El aeropuerto estaba situado en la margen izquierda del caño Manamo que en idioma warao significa dos, de numeración, uno, dos…

Una densa hilera de plantas de moriche orlaba la ribera del mítico brazo deltáico y las tardes eran festivas y cromáticas celebraciones y danzas de inauditos crepúsculos. Indescriptible en una palabra.
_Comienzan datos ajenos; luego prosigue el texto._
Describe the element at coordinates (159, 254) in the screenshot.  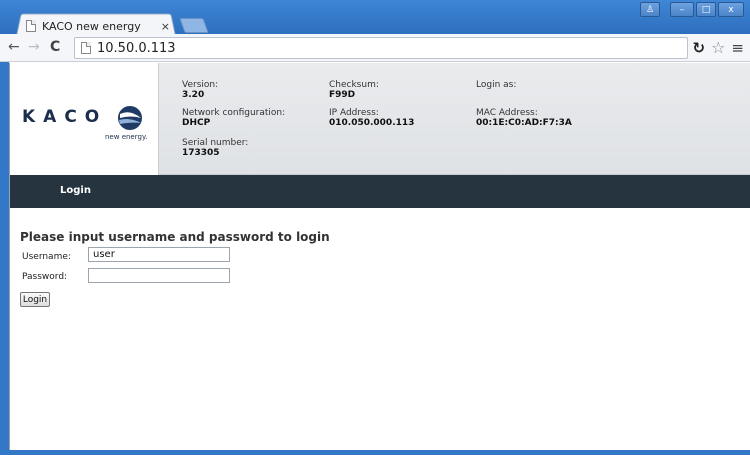
I see `username-input` at that location.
El inminente despegue de la aeronave proyectaba múltiples destinos simultáneos, tal vez 30 o 50 regiones transparentes y, hasta ese momento desconocidos, lo cual hacía suponer que los abstractos viajantes-pasajeros se disponían a vivir una experiencia babelizante y vertiginosa antes de partir. A la hora de la salida: las 00:00 GTM el cielo mórbido y encrespado se posó sobre la aeronave y con él un tapiz apocalíptico y sobrecogedor que erizaba la piel de los viajantes. Los cientos de ojos impávidos se atraían como imanes en la incertidumbre, el desconcierto y el desasosiego del hipotético advenimiento. A la nada en punto, hora arriba señalada una voz prorrumpió en medio del helado pasillo del avión:

―Señoras y señores: lamentamos decirles (informarles) que el vuelo 1224 de Tobe Delta Air International sufrirá un leve retraso en su hora de salida motivado a una lluvia ácida de polvo solar que en estos instantes se precipita sobre toda la desembocadura de la región atlántica. Rogamos, en virtud de esta contingencia, sepan disculparnos. ¡Muchísimas gracias!

Seguidamente las bocinas del pasillo de la aeronave hicieron mutis y de inmediato una fina hebra letárgica de música melancólica se extendió por entre las caracolas auditivas de los presentes alcanzando los últimos confines del cerrado espacio de la nave. La lenta y espesa música lo iba invadiendo todo; la zozobra, el azar, la aprehensión, el temor, la incipiente desesperación; todo quedaba envuelto por ella, hasta la «tercera orilla del río» que bordeaba, literalmente, el aeropuerto deltáico. Todos hablaban para sus adentros; unos más otros menos se sumergían en un monólogo alucinante que estallaba en el interior de sus hirvientes imaginaciones. Como si cada mente de cada viajante labrara en hierro candente su epitafio por adelantado. Súbitamente, alguien abrió la puertecilla de la cabina y leyó en voz alta y temblorosa unos salmos en lengua extraña pero inteligible. La fina y azulenca lluvia inédita que golpeaba la superficie del avión era probablemente un mensaje cifrado en enviaba un wisidatu a los hombres de las aguas. Los viajantes escuchaban impertérritos el salmo macabro que atribuía la pertinaz lluvia al Jebú del reino de las aguas. La lluvia era el metalenguaje que anunciaba el hundimiento del delta. Repentinamente, en el tablero de la cabina de la aeronave se encendió una luz imperativa que ordenaba despegar de la pista. La orden era inequívoca: había que alzar vuelo en los próximos segundos. El avión, al fin, se elevó raudo y enigmático por entre la tormenta eléctrica y el denso colchón de polvo solar que nublaba el horizonte. Justo en sobrevolando Boca de Serpiente la aeronave estalló en una cegadora bola de fuego que se precipitó al fondo del río Orinoco. Nunca jamás nadie pudo dar cuenta de ello y ni un trazo de evidencia podía reflejar aquel «accidente» hubiese sucedido.